## MATH 685-001/CSI 700-001/OR 682-001 Spring 2012 Numerical Analysis

##### | About the Course | Instructor | Prerequisites | Learning Outcomes | About Matlab | Course Evaluation | Course Outline | Lecture Notes | Homework | Project | Academic Integrity | Disability Accomodation |

It is well-known that the use of numerical methods for the analysis, simulation, and design of engineering processes and industrial systems has been increasing at a rapid rate. Therefore, this course is intended to better prepare future engineers and computational scientists (as well as to assist practicing engineers and computational scientists), in understanding the fundamentals of numerical methods, especially their application, limitations, and potentials. This course is designed as an introductory course in computational techniques for solving problems from science and engineering with emphasis on applications. The course will cover the classical fundamental topics in numerical methods such as, approximation, numerical integration, numerical linear algebra, solution of nonlinear algebraic systems and solution of ordinary and partial differential equations. The viewpoint will be modern, with connections made between each topic and a variety of applications. By the end of the course, the student should not only be familiar, but more confident, in effectively using numerical tools to solve problems in their own field of interest.
• Lectures: M (4:30 pm - 7:10 pm)
• Venue: Robinson Hall B208

### INSTRUCTOR

• Office:MATH 222B
• Office Hours: M W (2:00 pm - 3:30 pm) and by appointment
• E-mail: pseshaiy@gmu.edu

### PREREQUISITES

Sufficient recall of undergraduate linear algebra, differential equations and computer literacy including familiarity with MATLAB.

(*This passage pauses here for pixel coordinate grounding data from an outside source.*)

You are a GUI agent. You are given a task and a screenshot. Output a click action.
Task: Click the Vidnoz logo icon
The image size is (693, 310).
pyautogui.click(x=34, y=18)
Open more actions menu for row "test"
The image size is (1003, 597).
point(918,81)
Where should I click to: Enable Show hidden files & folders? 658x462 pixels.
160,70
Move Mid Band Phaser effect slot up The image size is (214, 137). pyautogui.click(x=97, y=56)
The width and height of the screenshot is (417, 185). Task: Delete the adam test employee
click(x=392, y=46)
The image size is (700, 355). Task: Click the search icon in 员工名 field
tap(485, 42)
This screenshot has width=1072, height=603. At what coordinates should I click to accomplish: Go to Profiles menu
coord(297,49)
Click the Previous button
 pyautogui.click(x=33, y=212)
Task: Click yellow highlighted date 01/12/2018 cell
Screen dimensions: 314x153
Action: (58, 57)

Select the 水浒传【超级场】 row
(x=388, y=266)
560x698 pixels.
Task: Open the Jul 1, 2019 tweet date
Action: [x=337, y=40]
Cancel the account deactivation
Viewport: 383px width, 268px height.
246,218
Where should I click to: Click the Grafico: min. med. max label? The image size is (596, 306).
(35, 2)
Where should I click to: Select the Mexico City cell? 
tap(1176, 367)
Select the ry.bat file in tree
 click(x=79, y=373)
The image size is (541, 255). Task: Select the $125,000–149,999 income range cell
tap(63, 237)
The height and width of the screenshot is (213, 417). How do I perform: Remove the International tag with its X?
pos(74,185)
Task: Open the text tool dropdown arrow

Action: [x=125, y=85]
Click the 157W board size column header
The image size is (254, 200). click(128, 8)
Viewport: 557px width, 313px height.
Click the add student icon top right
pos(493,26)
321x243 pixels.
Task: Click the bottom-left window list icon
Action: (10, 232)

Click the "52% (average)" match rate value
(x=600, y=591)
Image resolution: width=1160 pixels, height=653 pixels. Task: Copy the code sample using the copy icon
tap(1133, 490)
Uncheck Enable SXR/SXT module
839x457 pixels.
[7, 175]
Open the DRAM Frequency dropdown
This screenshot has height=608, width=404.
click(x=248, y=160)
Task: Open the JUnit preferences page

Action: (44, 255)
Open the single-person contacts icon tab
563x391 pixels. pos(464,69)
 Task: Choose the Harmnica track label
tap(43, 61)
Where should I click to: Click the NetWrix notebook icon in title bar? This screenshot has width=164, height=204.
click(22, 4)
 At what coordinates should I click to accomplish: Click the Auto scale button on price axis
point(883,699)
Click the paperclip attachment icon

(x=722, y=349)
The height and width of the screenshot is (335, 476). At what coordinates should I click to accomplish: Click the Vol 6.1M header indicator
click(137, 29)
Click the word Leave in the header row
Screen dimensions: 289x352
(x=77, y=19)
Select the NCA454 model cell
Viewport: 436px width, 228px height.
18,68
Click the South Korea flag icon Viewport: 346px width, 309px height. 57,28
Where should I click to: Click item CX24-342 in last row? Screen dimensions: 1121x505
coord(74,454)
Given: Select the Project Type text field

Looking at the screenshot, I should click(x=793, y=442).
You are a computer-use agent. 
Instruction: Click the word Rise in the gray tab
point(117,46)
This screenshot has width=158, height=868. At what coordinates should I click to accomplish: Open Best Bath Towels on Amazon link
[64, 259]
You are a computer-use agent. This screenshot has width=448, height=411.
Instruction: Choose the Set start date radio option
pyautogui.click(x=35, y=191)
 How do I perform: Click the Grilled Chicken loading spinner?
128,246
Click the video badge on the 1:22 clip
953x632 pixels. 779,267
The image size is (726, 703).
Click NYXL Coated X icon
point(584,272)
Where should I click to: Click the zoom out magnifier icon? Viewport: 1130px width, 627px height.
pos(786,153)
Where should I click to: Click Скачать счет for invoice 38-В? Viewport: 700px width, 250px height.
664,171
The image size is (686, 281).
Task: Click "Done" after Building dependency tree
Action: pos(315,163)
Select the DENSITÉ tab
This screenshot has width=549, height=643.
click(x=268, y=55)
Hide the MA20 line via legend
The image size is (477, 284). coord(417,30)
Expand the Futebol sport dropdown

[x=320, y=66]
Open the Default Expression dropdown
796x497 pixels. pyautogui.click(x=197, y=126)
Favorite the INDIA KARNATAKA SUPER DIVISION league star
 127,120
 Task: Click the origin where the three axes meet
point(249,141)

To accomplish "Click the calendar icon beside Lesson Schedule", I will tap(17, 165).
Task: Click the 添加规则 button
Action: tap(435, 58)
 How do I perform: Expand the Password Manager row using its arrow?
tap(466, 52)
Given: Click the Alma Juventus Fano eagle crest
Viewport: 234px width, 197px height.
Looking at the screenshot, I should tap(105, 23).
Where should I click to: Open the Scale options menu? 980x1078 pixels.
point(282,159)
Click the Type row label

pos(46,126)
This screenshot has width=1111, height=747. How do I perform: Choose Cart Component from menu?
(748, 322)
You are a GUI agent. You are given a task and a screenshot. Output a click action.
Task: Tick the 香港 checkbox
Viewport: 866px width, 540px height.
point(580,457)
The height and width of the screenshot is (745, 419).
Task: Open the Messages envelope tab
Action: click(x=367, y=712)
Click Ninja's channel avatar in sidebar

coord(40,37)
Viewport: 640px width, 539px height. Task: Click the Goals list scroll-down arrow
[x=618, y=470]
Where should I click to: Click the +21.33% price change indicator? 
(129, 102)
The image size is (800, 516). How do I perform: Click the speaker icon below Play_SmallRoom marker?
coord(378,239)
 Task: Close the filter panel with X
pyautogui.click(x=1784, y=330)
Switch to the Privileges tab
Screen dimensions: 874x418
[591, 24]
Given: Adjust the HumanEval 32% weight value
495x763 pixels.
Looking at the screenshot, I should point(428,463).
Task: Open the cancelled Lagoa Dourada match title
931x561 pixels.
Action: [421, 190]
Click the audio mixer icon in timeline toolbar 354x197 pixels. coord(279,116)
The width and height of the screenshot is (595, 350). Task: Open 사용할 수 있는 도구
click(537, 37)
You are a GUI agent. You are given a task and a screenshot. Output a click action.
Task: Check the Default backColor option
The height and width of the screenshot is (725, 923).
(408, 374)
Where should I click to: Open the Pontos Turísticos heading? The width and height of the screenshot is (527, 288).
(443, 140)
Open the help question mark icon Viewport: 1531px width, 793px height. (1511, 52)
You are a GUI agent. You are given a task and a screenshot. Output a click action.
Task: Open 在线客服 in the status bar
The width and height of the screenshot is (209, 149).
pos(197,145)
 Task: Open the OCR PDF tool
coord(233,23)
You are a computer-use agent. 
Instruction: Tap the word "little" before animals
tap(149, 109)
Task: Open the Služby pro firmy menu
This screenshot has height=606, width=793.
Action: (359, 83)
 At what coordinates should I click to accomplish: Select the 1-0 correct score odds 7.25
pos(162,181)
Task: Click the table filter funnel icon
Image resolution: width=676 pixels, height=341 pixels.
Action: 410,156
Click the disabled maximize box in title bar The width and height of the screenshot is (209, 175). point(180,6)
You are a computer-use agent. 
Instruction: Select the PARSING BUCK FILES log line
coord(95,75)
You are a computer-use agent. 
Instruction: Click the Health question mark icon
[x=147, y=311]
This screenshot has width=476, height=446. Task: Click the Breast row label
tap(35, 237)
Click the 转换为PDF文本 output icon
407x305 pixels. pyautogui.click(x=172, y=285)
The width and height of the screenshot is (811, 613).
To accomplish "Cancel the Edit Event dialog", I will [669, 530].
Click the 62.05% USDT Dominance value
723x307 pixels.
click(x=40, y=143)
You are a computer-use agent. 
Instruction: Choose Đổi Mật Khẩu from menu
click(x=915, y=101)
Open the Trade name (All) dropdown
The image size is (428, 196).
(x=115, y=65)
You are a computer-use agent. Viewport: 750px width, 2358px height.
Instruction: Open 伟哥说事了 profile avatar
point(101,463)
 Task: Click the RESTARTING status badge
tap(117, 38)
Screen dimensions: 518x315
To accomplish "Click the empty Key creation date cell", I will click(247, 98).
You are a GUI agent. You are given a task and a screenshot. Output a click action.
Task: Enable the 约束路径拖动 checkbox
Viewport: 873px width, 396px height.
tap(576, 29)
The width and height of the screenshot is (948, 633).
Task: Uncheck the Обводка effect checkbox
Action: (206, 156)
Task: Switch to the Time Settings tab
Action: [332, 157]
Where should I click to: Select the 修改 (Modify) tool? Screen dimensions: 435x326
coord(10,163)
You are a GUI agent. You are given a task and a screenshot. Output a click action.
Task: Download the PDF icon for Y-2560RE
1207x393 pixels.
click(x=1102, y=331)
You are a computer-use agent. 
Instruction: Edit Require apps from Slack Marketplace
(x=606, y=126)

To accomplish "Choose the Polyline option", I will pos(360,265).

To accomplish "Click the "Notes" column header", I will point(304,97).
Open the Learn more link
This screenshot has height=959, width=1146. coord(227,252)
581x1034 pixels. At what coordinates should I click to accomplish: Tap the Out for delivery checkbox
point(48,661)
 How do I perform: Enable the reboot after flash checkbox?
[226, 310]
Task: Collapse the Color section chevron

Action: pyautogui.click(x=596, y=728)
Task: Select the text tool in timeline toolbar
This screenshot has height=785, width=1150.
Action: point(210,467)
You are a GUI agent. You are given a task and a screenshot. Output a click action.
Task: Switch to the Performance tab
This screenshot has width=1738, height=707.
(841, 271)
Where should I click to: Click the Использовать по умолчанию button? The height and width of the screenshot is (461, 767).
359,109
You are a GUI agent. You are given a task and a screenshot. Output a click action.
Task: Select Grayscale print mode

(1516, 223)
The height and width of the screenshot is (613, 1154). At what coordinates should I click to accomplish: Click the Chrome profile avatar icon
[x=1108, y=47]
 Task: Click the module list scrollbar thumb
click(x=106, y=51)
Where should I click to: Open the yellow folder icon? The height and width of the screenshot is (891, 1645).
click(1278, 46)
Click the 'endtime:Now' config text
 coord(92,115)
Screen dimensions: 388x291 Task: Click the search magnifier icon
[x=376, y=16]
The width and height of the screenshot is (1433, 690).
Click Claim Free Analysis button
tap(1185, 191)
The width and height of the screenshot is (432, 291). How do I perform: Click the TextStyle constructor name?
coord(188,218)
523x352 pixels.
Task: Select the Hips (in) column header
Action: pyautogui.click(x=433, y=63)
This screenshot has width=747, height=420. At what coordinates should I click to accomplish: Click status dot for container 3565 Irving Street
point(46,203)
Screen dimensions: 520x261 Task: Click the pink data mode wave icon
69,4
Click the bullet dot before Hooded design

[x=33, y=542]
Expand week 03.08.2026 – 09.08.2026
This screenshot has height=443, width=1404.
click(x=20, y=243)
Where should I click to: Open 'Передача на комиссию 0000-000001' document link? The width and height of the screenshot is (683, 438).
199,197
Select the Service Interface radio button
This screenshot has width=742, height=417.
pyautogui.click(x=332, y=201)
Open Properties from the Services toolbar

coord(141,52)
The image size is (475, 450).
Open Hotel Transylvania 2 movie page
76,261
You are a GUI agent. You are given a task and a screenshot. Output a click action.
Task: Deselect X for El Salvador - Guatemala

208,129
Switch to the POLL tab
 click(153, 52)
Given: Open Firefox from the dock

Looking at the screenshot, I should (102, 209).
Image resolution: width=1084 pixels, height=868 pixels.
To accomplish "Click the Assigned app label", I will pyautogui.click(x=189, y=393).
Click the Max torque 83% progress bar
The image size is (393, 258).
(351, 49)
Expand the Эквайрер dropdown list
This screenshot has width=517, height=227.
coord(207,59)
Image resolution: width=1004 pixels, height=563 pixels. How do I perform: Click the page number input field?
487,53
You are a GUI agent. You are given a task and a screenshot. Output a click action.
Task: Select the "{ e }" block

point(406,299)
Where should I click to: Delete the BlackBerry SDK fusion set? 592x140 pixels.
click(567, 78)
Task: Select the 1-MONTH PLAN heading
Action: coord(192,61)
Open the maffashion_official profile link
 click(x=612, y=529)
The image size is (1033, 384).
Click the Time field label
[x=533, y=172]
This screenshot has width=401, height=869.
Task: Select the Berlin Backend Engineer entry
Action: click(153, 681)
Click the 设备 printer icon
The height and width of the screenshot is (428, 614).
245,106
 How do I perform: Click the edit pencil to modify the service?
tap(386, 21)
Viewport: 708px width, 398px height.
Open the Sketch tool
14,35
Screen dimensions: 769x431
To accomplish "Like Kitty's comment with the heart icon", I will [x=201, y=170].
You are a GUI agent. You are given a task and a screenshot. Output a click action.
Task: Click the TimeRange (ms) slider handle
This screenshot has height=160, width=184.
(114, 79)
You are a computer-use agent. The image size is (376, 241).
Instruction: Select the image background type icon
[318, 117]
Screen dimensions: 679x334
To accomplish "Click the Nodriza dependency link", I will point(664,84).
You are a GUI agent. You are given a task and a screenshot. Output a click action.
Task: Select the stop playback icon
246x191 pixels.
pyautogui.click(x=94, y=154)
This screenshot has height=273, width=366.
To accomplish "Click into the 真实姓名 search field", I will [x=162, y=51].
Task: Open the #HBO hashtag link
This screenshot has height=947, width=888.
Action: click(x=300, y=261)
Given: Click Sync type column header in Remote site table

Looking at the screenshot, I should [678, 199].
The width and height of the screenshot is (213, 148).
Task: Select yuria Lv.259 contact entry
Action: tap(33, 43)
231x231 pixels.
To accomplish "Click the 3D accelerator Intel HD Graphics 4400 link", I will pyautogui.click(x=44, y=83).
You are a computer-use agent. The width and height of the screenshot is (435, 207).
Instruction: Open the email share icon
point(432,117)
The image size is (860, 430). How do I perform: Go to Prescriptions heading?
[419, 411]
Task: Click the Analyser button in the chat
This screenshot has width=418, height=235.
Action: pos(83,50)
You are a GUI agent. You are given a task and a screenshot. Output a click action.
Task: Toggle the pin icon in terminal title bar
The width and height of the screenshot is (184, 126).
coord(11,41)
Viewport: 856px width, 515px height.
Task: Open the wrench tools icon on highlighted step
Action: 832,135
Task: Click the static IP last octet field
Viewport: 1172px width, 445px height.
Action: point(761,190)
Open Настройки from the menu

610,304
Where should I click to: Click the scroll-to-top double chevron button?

### EXPECTED LEARNING OUTCOMES

In this course, the emphasis will be to apply well-know numerical techniques to solve engineering problems and evaluate the results. The objective will be to train students to understand why the methods work, what type of errors to expect, and when an application might lead to difficulties. In particular, the students will become proficient in:
1. Understanding the theoretical and practical aspects of the use of numerical methods

2. Implementing numerical methods for a variety of multidisciplinary applications

The expected learning outcomes for the course will be assessed through: Exams, homeworks, in-class activities and class discussions. Problem-based learning will be an integral part of the course.

The software package MATLAB will be used for scientific computation, analysis and presentation of data. MATLAB is an interactive programming language for general scientific and technical computation with powerful graphics and library functions.

### COURSE EVALUATION

Evaluation for the course will be based on the following criteria:

 Homework 30% Computer Projects 30% Midterm Exam 15% Final Exam 25% TOTAL 100%

• There will be five homework assignments during the semester each worth 6%. There will also be computer projects which is worth 30%. These items should be written up and handed in on time to receive full credit as they add towards 60 % of the total grade.
• There will be one midsemester exam and one comprehensive final exam in this course.
• The Final Exam will be on Monday, May 14, 2012 from 4:30 PM - 7:15 PM and will be comprehensive.
• Make-up exams may be possible only in the case of documented emergencies.

### COURSE OUTLINE

Problem-based learning (both in and out of class) will be an integral part of the course. The primary reference will be "Classical and Modern Numerical Analysis", by A. Ackleh, E. Allen, R. Kearfott and P. Seshaiyer. Lecture notes will also be provided by the instructor that will be posted on the course website on a regular basis.